Text and item location entries:
***

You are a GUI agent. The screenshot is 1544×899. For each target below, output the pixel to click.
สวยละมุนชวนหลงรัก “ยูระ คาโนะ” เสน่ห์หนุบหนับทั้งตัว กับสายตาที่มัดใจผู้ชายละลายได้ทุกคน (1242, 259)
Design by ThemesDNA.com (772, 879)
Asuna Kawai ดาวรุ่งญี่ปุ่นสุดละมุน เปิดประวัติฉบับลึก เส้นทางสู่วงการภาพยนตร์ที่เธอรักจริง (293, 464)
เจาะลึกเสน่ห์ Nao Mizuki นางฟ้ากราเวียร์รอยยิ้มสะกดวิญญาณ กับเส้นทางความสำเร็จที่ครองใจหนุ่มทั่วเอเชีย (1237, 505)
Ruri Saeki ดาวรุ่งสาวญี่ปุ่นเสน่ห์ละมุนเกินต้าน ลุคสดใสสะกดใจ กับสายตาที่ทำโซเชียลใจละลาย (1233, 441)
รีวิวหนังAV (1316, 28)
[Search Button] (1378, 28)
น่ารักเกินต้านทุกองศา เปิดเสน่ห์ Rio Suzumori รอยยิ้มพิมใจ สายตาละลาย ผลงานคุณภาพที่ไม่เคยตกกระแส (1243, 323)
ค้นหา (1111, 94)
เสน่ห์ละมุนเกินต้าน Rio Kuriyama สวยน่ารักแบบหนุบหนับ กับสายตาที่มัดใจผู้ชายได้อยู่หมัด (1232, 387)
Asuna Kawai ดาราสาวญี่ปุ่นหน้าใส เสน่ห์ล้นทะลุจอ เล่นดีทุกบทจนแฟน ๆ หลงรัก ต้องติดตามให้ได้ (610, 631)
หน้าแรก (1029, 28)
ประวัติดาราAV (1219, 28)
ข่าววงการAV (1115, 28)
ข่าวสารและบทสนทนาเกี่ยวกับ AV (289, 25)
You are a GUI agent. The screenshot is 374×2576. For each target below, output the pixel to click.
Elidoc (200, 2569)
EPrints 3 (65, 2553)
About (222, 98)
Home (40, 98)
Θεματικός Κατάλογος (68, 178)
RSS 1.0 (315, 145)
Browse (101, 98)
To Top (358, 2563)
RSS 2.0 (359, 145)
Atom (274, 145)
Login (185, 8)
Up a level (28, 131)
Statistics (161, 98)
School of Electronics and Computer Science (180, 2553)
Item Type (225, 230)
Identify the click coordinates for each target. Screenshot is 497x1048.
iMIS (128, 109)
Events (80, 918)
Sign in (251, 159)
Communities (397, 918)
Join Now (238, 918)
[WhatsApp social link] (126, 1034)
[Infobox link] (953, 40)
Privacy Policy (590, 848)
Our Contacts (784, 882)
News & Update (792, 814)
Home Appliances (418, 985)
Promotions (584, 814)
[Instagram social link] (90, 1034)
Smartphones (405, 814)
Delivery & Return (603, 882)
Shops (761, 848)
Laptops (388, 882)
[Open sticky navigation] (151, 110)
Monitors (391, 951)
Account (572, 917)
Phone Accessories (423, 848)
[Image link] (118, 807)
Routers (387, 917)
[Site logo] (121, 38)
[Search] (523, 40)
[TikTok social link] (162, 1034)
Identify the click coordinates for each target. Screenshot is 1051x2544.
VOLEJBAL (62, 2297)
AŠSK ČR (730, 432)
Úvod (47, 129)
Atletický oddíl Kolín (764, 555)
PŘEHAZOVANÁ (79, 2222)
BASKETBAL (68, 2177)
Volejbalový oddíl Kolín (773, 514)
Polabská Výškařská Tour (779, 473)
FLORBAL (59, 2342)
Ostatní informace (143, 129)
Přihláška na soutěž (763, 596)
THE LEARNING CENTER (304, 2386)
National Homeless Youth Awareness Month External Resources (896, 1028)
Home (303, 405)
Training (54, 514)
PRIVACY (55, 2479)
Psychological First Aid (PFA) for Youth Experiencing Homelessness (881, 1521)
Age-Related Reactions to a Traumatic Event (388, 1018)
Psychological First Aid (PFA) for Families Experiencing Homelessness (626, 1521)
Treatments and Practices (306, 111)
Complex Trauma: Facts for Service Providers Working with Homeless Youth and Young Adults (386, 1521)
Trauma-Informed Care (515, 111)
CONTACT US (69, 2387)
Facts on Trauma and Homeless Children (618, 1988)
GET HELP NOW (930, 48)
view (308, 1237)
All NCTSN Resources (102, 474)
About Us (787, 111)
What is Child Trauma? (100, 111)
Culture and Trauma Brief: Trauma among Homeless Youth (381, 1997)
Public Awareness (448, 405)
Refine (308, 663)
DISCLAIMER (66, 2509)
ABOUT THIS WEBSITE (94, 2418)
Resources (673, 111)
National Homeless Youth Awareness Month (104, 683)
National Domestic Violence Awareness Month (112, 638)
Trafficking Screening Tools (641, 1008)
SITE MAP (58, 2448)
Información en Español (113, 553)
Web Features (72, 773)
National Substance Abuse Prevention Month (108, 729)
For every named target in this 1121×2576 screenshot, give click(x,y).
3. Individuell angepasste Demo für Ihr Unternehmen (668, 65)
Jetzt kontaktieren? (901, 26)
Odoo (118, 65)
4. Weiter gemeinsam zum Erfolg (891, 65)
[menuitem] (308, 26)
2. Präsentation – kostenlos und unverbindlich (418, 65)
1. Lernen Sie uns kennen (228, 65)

***

**Written task**
In the part that opens with the line containing "Statistics (161, 98)" and closes with the line containing "[Infobox link] (953, 40)", update the rows by changing "Events" to "Calendar" and keeping everything else the same. Write out only those rows.

**Problem solution**
Statistics (161, 98)
School of Electronics and Computer Science (180, 2553)
Item Type (225, 230)
Identify the click coordinates for each target. Screenshot is 497x1048.
iMIS (128, 109)
Calendar (80, 918)
Sign in (251, 159)
Communities (397, 918)
Join Now (238, 918)
[WhatsApp social link] (126, 1034)
[Infobox link] (953, 40)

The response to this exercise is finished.